§ **EXERCISE**
Below is a listing. Quote from it, exactly, the lines from the one containing "The image size is (1225, 559)." down to the one containing "Select the 拓荆科技", both ends included, and nothing else.

§ **MATERIAL FOR THIS TASK**
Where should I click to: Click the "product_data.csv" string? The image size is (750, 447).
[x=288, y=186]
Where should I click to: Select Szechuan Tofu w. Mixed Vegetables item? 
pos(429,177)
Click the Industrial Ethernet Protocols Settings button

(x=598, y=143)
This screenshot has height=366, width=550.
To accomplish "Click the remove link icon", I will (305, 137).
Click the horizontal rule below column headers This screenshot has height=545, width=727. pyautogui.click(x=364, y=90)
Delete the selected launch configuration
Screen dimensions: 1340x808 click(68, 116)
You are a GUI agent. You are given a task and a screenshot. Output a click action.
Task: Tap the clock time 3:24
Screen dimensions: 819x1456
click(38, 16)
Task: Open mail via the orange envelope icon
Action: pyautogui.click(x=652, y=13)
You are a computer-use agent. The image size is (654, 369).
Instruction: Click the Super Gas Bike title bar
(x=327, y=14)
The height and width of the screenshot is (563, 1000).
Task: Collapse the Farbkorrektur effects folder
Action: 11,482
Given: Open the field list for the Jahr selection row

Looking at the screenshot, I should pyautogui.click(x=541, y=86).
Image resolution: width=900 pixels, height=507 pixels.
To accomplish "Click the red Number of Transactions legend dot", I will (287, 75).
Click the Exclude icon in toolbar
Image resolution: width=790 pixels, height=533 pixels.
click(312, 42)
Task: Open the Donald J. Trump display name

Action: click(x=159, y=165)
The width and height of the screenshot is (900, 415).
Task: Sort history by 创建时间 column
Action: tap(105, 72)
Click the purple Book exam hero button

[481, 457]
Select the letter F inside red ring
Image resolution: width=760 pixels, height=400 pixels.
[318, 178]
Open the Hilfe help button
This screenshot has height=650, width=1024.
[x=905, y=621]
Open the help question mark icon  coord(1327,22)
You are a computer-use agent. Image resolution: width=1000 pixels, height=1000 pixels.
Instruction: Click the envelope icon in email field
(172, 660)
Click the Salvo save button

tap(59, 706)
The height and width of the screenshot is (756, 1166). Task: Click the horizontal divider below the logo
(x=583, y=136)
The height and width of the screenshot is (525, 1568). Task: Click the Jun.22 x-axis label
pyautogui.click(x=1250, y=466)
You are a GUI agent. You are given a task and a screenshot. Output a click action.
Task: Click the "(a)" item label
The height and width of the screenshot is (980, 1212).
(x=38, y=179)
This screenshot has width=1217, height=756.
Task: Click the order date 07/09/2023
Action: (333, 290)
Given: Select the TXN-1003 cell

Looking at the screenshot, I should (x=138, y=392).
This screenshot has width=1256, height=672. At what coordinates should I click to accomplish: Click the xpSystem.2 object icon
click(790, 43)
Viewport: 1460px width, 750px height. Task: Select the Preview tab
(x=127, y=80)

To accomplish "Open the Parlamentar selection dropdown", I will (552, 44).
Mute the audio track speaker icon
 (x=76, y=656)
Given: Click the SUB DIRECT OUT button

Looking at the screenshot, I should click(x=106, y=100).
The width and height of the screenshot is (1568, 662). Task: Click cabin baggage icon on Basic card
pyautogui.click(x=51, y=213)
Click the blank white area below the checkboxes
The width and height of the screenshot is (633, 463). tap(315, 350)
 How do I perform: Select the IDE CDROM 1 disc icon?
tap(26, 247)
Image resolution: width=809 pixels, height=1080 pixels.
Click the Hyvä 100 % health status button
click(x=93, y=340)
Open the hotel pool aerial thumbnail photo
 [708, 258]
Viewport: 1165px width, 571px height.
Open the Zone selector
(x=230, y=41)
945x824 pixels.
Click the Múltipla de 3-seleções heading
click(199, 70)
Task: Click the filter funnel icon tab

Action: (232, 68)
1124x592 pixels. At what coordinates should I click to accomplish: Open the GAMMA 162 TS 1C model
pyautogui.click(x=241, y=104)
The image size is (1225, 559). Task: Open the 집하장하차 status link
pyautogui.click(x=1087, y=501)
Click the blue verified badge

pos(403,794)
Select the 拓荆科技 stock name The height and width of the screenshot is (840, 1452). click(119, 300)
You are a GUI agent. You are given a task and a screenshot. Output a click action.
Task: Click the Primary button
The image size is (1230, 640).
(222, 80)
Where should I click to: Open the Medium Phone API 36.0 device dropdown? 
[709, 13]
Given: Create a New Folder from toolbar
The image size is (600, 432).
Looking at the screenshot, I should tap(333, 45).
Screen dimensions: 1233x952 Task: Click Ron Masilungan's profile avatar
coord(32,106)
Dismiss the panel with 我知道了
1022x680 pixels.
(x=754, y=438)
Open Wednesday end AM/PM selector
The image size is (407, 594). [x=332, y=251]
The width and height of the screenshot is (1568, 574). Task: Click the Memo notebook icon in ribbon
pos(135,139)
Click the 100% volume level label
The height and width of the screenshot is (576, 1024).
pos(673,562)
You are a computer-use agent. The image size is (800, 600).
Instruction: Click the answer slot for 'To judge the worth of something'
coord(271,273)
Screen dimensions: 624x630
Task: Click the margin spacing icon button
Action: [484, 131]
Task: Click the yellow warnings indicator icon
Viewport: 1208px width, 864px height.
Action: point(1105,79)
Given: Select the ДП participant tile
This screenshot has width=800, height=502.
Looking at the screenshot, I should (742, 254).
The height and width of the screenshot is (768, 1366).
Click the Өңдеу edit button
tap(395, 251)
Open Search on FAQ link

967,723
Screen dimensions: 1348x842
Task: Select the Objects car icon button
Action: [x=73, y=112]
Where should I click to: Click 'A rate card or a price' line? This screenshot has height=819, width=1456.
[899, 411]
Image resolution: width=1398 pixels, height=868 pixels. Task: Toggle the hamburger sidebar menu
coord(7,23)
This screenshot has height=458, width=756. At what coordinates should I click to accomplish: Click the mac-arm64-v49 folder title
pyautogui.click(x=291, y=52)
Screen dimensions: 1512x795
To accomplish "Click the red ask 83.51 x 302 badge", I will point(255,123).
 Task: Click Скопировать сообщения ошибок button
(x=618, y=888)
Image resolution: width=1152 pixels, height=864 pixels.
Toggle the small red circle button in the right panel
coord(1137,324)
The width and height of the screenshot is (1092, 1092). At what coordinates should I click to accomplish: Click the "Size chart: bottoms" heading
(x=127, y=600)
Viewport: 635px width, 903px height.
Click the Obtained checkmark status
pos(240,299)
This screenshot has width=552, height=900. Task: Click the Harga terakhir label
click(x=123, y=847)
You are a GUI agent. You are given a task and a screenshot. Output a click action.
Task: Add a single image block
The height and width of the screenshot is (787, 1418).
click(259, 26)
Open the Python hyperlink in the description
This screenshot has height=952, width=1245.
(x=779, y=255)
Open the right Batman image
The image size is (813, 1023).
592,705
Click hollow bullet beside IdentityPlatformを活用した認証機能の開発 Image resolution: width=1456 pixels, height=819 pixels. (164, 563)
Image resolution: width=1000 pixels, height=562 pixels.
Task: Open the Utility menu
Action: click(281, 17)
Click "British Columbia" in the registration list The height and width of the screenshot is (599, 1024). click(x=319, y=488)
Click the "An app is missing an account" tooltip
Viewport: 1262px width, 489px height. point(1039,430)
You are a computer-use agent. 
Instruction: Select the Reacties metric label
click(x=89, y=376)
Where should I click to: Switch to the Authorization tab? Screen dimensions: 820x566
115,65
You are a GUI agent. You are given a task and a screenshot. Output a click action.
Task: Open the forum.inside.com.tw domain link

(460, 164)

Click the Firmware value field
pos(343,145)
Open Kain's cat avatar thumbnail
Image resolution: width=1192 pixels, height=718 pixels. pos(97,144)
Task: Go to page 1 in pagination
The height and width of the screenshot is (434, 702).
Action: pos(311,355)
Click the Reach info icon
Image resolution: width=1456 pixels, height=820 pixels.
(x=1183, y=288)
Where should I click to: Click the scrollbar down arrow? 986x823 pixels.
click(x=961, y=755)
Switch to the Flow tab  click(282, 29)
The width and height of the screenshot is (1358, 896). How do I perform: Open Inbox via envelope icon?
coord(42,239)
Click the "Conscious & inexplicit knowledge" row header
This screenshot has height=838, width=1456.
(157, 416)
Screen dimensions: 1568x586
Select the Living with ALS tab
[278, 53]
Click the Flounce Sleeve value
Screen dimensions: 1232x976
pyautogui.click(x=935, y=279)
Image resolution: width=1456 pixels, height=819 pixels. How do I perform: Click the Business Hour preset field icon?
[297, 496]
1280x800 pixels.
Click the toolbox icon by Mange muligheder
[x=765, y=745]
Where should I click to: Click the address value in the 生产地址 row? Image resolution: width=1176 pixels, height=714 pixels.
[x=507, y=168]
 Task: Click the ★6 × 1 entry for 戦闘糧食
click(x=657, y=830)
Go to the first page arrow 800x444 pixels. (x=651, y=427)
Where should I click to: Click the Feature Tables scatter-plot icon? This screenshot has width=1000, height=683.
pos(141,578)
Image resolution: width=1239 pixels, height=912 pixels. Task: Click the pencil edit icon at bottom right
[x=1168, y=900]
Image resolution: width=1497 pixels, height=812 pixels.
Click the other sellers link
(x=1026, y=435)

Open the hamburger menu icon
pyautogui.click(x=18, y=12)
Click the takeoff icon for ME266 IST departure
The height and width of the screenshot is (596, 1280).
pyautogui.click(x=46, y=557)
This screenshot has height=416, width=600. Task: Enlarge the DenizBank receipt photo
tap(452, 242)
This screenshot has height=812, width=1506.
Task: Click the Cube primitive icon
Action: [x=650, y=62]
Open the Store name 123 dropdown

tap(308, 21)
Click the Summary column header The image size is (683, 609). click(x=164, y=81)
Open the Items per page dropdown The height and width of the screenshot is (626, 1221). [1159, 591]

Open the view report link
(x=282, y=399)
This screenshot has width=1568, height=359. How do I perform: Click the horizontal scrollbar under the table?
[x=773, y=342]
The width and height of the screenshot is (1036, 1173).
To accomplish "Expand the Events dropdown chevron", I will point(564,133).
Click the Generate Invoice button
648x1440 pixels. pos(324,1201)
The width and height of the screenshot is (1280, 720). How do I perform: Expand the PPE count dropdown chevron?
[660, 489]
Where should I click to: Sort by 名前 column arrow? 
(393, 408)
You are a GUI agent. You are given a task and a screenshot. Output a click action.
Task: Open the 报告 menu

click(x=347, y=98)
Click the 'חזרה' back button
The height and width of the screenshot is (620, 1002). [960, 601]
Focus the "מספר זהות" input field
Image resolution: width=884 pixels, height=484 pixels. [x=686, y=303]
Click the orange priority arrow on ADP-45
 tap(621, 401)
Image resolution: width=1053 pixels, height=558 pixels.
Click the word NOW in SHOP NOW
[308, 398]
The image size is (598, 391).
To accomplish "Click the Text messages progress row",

§ **TASK ANSWER**
The image size is (1225, 559). Task: Open the 집하장하차 status link
pyautogui.click(x=1087, y=501)
Click the blue verified badge

pos(403,794)
Select the 拓荆科技 stock name The height and width of the screenshot is (840, 1452). click(119, 300)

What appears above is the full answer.